Problems -
(1) Answer these questions from the pickup-mounting thread, one line per answer, marked (a), (b) and (c) to match.
(a) According to daemon barbeque, what can't you adjust with direct mounting that you can adjust with a ring?
(b) What does Stitch say to add to the screws and pickups for 'tall' neck pickups?
(c) Which pickups does soldierkahn use in the seven?
(2) Continue the pickup-mounting thread from the point where it stops.

Text -
···

# Direct mount Vs. Pickup rings



## ZeroSignal (Jun 2, 2007)

Direct mounting and using pickup rings (or Strat type pickguard things).

Differences? Which is better?

Go nuts...


----------



## D-EJ915 (Jun 2, 2007)

Seeing as pickups make sound from string vibrations alone, it shouldn't make a difference.


----------



## OzzyC (Jun 2, 2007)

Eric Johnson may have a word on it, but to the rest of us, it's no real difference.


----------



## Stitch (Jun 2, 2007)

Direct mount, simply because it looks better and suggests more skill in manufacture than pickup rings to hide the damage. 

Actual effect on tone is precisely equal to the chances of Drew finishing his album this year.


----------



## Hellraizer (Jun 2, 2007)

Same as above. I think direct mount look much better, but other than looks there is realy no difference.


----------



## daemon barbeque (Jun 2, 2007)

There differences in possibilities.
Direct mounting looks well and needs mostly better workmanship ,but you can't adjust the PU height as you can do with a ring.This is mostly relevant ,when you use actives ,or when you like the tone of a "hot" neck PU and want to adjust it lower than the average Neck PU.


----------



## Stitch (Jun 2, 2007)

Correct. However, you can still have 'tall' neck pickups - you just add spacers to the screws and pickups.

The only upside to a pickup ring is it hides someones crap installation or allows quick _on the fly_ adjustment to height - ultimately, if you dont mind a bot of work, a surface mounted pickup can go to any height a ring-mounted one can.


----------



## soldierkahn (Jun 2, 2007)

you absolutely can adjust pup height with direct mounts, i do it with my 7 all the time. heres what you do......

get a set of springs like those used in pup rings, then as you are intsalling them, put the spring between the guitar body and the bottom lip of the pup. works just like a pup ring with no ring.

now if you are talking pups like EMGs 81-7 where the screw is set inside the pup with no lip, just take some soft foam (like the kind that comes in the EMG boxes) and you roll it up like a fattie, i mean uh, cigarette...lol. Anyways, depending on how much pressure you want the spacer to place on the pup, you would cut the length of it accordingly. Once youve cut your piece, place it inside the pup cavity to go between the bottom of the pup and the botoom of the cavity, then install you pup. Youll notice that it is now harder to get the pup to screw all the way to the bottom which is that added pressure of the foam pushing up on the pup. adjust to preferred height and rock out!

Me personally, I use DiMarzios in my seven and I use both methods, just because i love my pups to be stable as hell. Give it a try, it works.


----------



## Cool711 (Jun 3, 2007)

···

Given material -
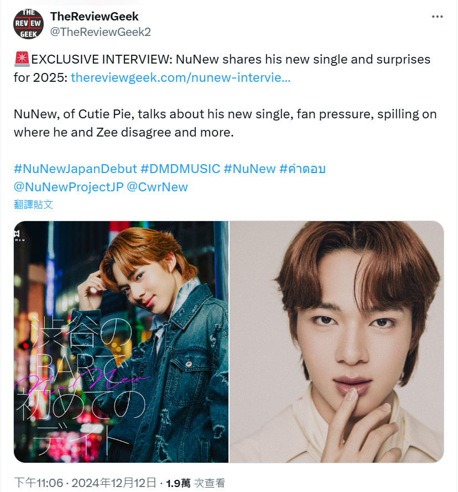458x492 pixels.
Task: Open the #คำตอบ hashtag
Action: pyautogui.click(x=303, y=169)
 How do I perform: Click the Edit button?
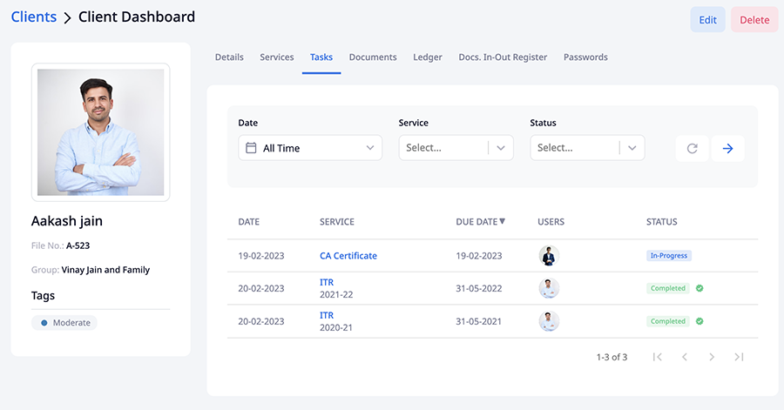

···

The responses -
(1)
(a) The pickup (PU) height.
(b) Spacers.
(c) DiMarzios.

(2)
Yeah, I do it in my 7 with EMGs all the time.


----------



## dpm (Jun 3, 2007)

First up, a pickup that is loosely mounted can oscilate and feedback. Firmly direct mounting minimizes _one_ possible source of squealing. 
There is one other possible benefit of solidly direct mounting but this is kind of a theory of mine, and I have no way of proving it scientifically. I believe that a loosely mounted pickup can vibrate/oscillate in sympathy with the sound coming from the speakers, and that movement isn't necessarily in phase with the movement of the string. ie, There can be some phase cancellation between the moving string and the moving pickup at some frequencies.


----------



## soldierkahn (Jun 3, 2007)

Cool711 said:


> Yeah, I do it in my 7 with EMGs all the time.




^^^^^


----------



## Stitch (Jun 5, 2007)

Cool711 said:


> Yeah, I do it in my 7 with EMGs all the time.



[dirty snigger]hahaha [/dirtysnigger]


----------



## Drew (Jun 5, 2007)

stitch216 said:


> Actual effect on tone is precisely equal to the chances of Drew finishing his album this year.



 

I DO believe there's a tonal difference between pickguard-mounted and direct/pickup-ring-mounted pickups, however, that changes the way the body of the guitar itself resonates. It's tough to describe, but my experience has been gutiars with pickguards tend to have "deeper" sounding, more resonant bass and slightly smoother attacks than those without. I personally like this. 

This could be do to countless factors, of course, so don't take this as gospel, but my impression is there is a pronounced difference.


----------



## D-EJ915 (Jun 5, 2007)

A guitar with a pickguard sounds different because it's essentially a chamber like in semi-acoustics/chambered guitars. That has nothing to do with the way the pickups are mounted and everything to do with how everything vibrates.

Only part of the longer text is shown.